Accordingly, a mask equipped with a fine dust filter is worn so that the fine dust is not inhaled into a person's respiratory tract, or a fine dust filter is installed on the side of the air inlet entering the interior of a building occupied by a person to A fine dust removal device or system capable of removing dust has been proposed.

As described above, there is a need to improve a fine dust removal device capable of removing fine dust while the increase of fine dust and its inhalation affect human health. The most important component in the fine dust removal device is an air filter, or an air filter (hereinafter referred to as an air filter).

Typically, the air filter is made of a synthetic fiber, for example, a nonwoven fabric made of a composition capable of implementing adsorption performance and other performance.

Until now, a lot of research has been made on a composition that implements adsorption performance, etc. coated on an air filter. In order to improve the performance of the air filter, the development of materials such as synthetic fibers constituting the air filter itself is important, but it is also important to protect and improve the manufactured nonwoven fabric itself.

Korean Patent Application No. 10-2000-0053507 (2000.09.08) discloses an electrostatic cartridge filter and a method for manufacturing the same.
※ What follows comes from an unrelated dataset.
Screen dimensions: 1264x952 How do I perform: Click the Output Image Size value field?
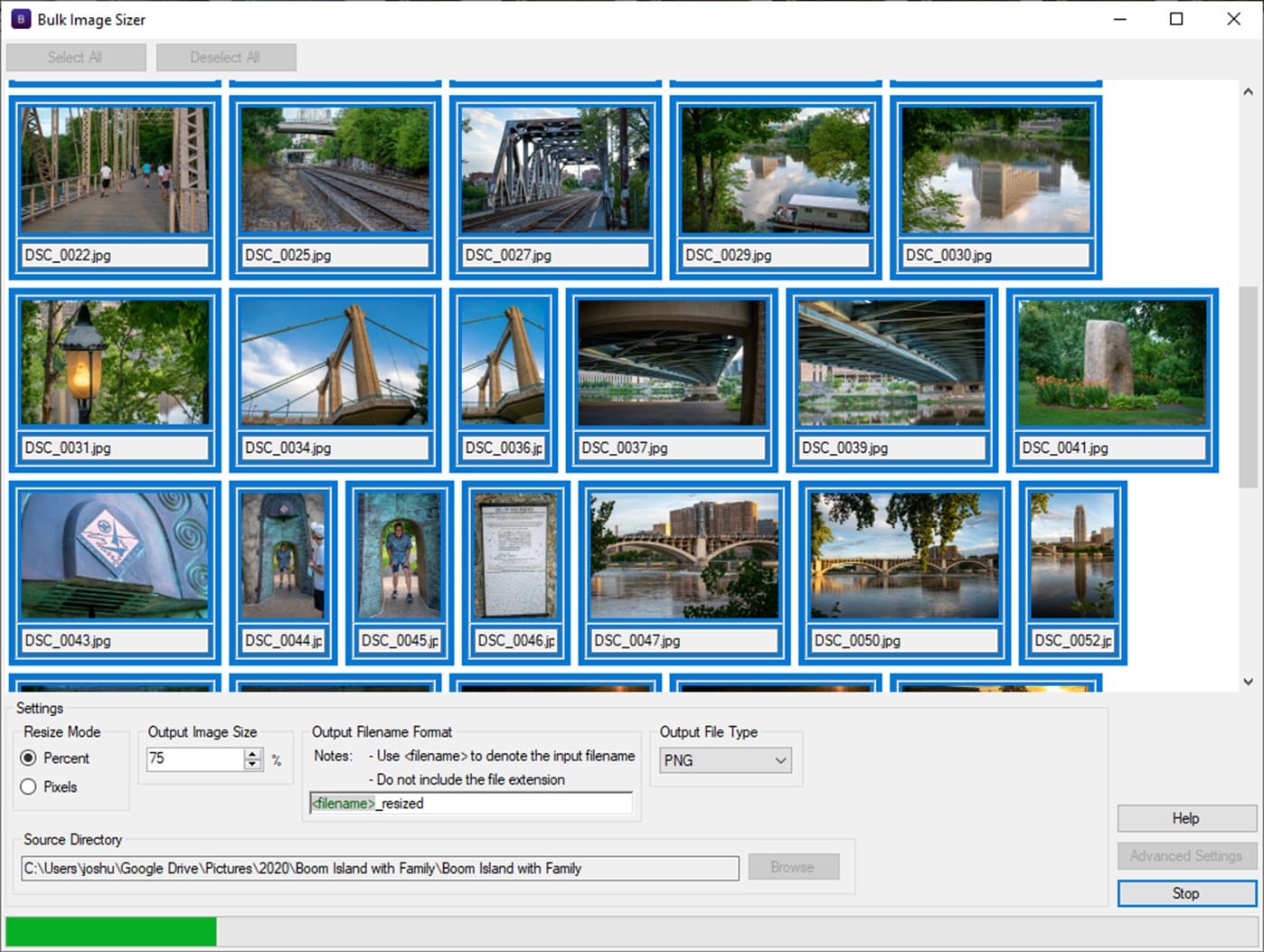click(194, 759)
Here, a manufacturing method of heat-treating and bending an electrostatic nonwoven fabric manufactured using electrostatic fibers and low melting point fibers is described, and a nonwoven fabric layer is prepared from electrostatic fibers on one side of the hygroscopic nonwoven fabric, and resin coated on the other side, dried and bent. , At this time, the process of applying heat before bending (pleating) is taken.

As described above, when a nonwoven fabric made of synthetic fibers and a material for implementing properties is manufactured with an air filter, a bending line is formed using a pleater, and then cut into a predetermined module size and the periphery of the cut filter substrate It will be provided with a frame added to it.
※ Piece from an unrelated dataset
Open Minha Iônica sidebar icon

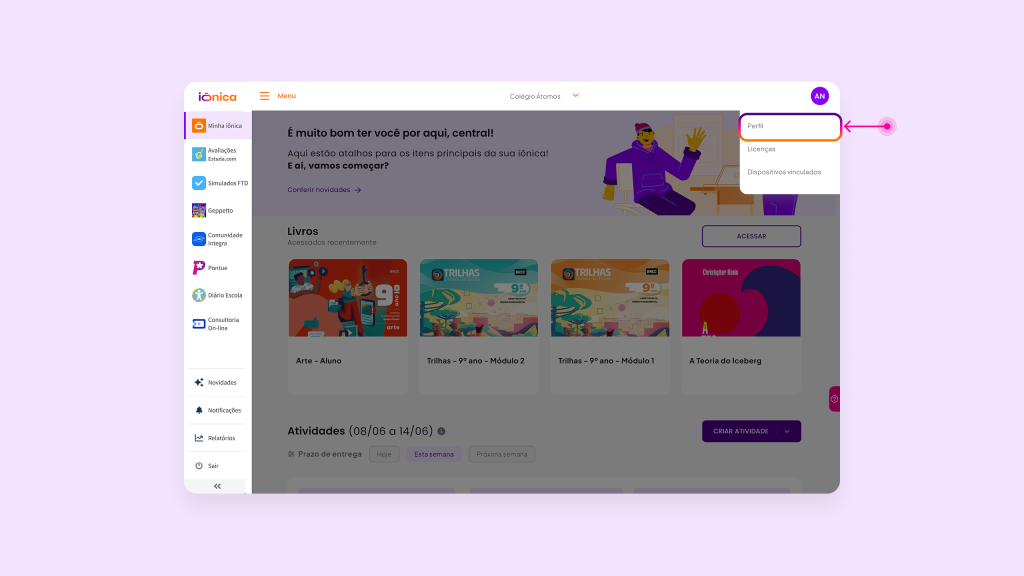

When bending is performed with a bending machine, a support structure is provided in a direction crossing the bending line formed by the bending machine by melting a hot-melt polymer material. In addition, before or after bending the filter substrate using a bending machine, heating is performed to maintain the shape of the formed bending line. The bending machine performs bending while passing the filter substrate provided in the form of a roll through the bending portion of the bending machine.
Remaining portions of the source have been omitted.